Saturday 8 June 2024



"In an early text on “Capitalism as Religion,” Benjamin remarks on the ritual functions of the capitalist economy, which serve to “allay the same anxieties, torments, and disturbances to which the so-called religions offered answers.”[6] Unique among religions, capitalism is “purely cultic” with “no specific body of dogma, no theology”—that is, it is composed solely of the ritual actions that tie its practitioners to the cult without recourse to theological explanations or justifications for those actions. Certainly, theological reasoning abounds among the devotees to capital, as Marx shows aptly in his skewering of the “metaphysical subtleties and theological niceties” that infest the discourses of economics.[7] But these discourses are secondary to the rituals of investment, divestment, speculation, and manipulation that make up the cultic dimension of capitalism. With this concretisation of the cult comes a changed ritual experience of time:

“Capitalism is the celebration of a cult sans rêve et sans merci [without dream or mercy]. There are no ‘weekdays.’ There is no day that is not a feast day, in the terrible sense that all its sacred pomp is unfolded before us; each day commands the utter fealty of each worshiper.”[8]

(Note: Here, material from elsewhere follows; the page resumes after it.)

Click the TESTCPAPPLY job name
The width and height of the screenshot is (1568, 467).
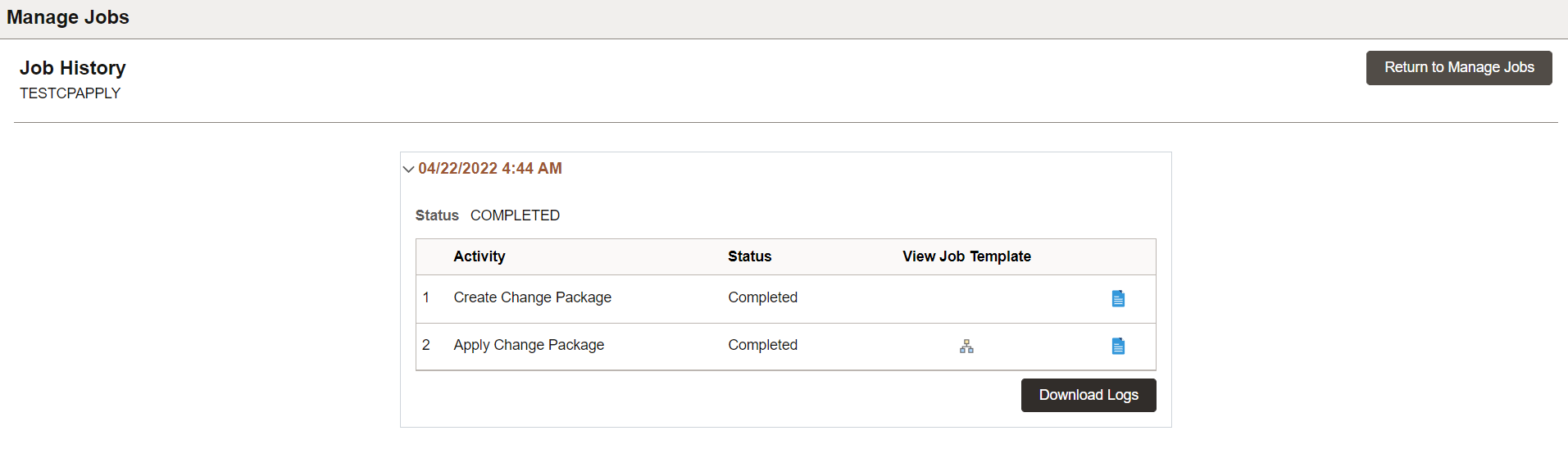(x=70, y=93)

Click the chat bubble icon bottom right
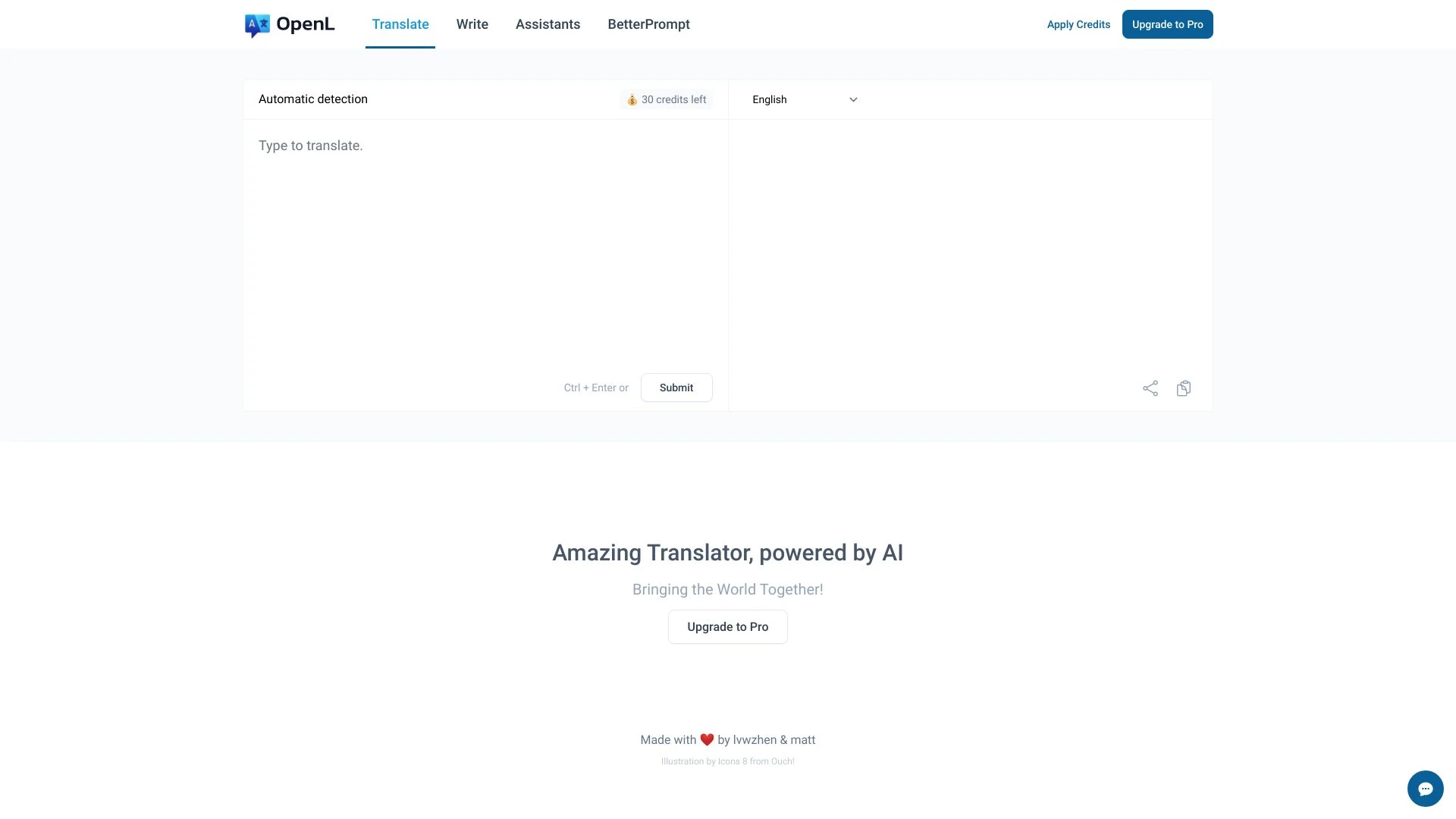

That there are no weekdays under capitalism does not mean there are no workdays. Rather, because the capitalist feast day no longer marks a special period of remembrance set apart from other days, and instead becomes a generalised state of adherence to ritual, it begets a never-ending demand for worship. Every day requires a sacrifice, an offering to the God, with no days for ourselves in between. As Deleuze and Guattari observed in Anti-Oedipus, or as David Graeber has noted more recently, capitalism is a state of generalised, infinite debt, spiritual and economic, which we labour endlessly in vain to repay.[9] In Benjamin’s words, “the cult makes guilt pervasive. Capitalism is probably the first instance of a cult that creates guilt, not atonement.”[10] With each tick of the clock, this debt can only increase, as the ritual demands of capital far outpace our abilities to meet them''.